High Performance Crystal Radio

When you think of a crystal radio, you probably think of something simple maybe built out of household scraps. Not if you are [Chris Wendling]. He recently posted a video (see below) of his high-performance crystal set. He doesn’t take any shortcuts: he has several hundred feet of antenna wire, and uses a cold-water pipe ground system. With no amplifier, a strong signal input is crucial.

The radio has four subsystems: an antenna tuner, a bandpass filter, a detector, and a powered audio output system. He also has a truly enormous system of speakers on the ceiling–this isn’t the crystal radio you made in the boy scouts.

One novel feature of the bandpass filter is that to use it, you slide the coil between the antenna tuner coil and the detector coil. You can also rotate the antenna coil to affect the coupling. The filter is just a Litz coil and a capacitor, but it adds selectivity to the system. If you watch almost fourteen minutes of the video, you’ll be rewarded with the schematic of the unit, by the way.

This is certainly not the smallest crystal radio we’ve seen. But a lot more people than you might suspect take crystal radio development pretty seriously.

12 thoughts on “High Performance Crystal Radio

  1. I recently used a powered speaker on a crystal set instead of the high Z earphone. It made the thing so much easier to show-and-tell that my son actually showed a little interest. Wish I had thought of it years ago.

  2. Speakers on the ceiling are for Muzak only. For years WBAA AM had an “infinite” bandwidth monitor on it’s AM signal in a monster in-studio monitor. You could hear a 120 mile away station weakly in the speaker at ear height front and center that was 30 kHz away from their frequency. WBAA went to 20k! Hifi!
    No more,they offer HD crap. Lofi and 20 k of modem noise on air, for 64kbps of sometimes stereo or mono garbage.

  3. Crystal radios rock! The thought of receiving a station from over a thousand miles away using NO power input is a concept that most people have a hard time understanding. This set up is pretty cool. If you are interested in doing this, don’t worry that is needs to be this complex – Chris is very advanced and had likely been doing this a long time. You can start out building a really simple, one board set and get exciting performance from it. I built one with a cardboard coil, a tuner from an old radio, no soldering, and a $2,00 earphone and pulled in stations from 800 miles away late at night.
    There was even a radio known as the ‘foxhole’ radio. WWII soldiers built them using razor blades and pencil leads to listen to stations from the front lines. NOW THAT WAS AN IMPRESSIVE HACK!

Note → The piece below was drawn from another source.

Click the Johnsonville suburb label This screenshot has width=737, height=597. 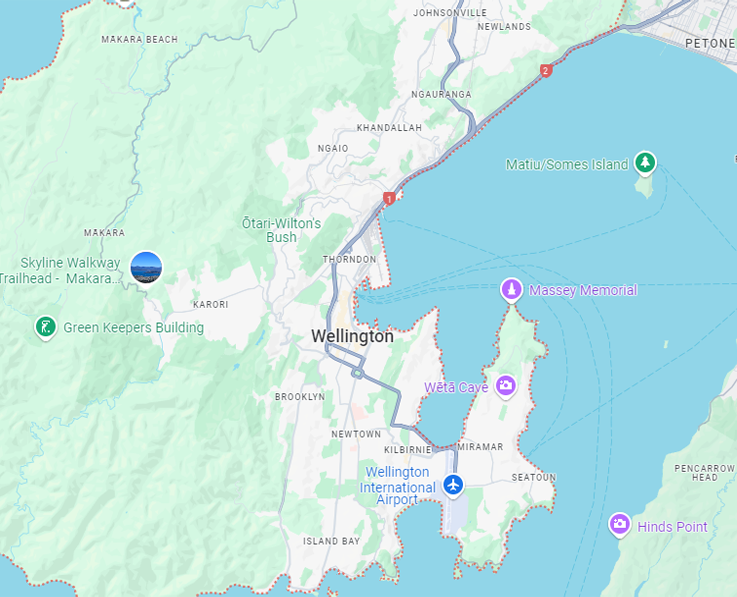click(450, 13)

  4. I have for some reason never tried it, but apparently the coolest zero external power(except the rectified RF) crystal radio amp/speaker is to wire up a kerosene lantern, the infinitesimal energy reacting through in the high impedance charged plasma of the flame is physically modulates it to generate sound.

  5. That is an amazing radio build!

    I was a bit surprised to see the ground connection. Something I have read many times in ham radio literature is that grounds should be done with flat ribbon shaped straps rather than round wire. The reason is that flat strap gets you more surface area and RF due to skin effect mainly travels the surface. I wonder if that would be any improvement here?